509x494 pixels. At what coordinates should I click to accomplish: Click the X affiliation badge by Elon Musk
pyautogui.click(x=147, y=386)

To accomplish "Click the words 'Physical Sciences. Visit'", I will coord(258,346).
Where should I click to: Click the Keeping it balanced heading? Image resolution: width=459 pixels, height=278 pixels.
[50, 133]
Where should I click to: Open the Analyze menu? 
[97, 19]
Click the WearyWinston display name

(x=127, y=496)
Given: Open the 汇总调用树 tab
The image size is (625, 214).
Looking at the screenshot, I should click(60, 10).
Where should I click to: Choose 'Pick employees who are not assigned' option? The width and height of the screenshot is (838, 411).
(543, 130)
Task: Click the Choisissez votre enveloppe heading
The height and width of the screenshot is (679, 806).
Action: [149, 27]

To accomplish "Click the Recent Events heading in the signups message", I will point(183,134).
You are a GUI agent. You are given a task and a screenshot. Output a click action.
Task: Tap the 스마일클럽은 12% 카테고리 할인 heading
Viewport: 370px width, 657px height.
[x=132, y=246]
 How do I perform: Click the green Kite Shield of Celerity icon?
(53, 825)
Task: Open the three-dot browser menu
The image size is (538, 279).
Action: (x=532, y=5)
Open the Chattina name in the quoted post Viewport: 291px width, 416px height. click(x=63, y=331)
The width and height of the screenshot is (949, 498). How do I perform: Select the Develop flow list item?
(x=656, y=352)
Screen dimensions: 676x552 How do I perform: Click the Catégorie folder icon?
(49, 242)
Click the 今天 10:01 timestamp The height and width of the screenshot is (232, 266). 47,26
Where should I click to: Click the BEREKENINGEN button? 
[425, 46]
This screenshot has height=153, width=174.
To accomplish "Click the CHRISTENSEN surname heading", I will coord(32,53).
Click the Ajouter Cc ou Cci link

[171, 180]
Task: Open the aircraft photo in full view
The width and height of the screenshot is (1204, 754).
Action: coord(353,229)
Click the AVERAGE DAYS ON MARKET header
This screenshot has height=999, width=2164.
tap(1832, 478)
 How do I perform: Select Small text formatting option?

====

## Exercise directions
Count every line of the material above that holds the string "will", then state only the total.

## Solved exercise
3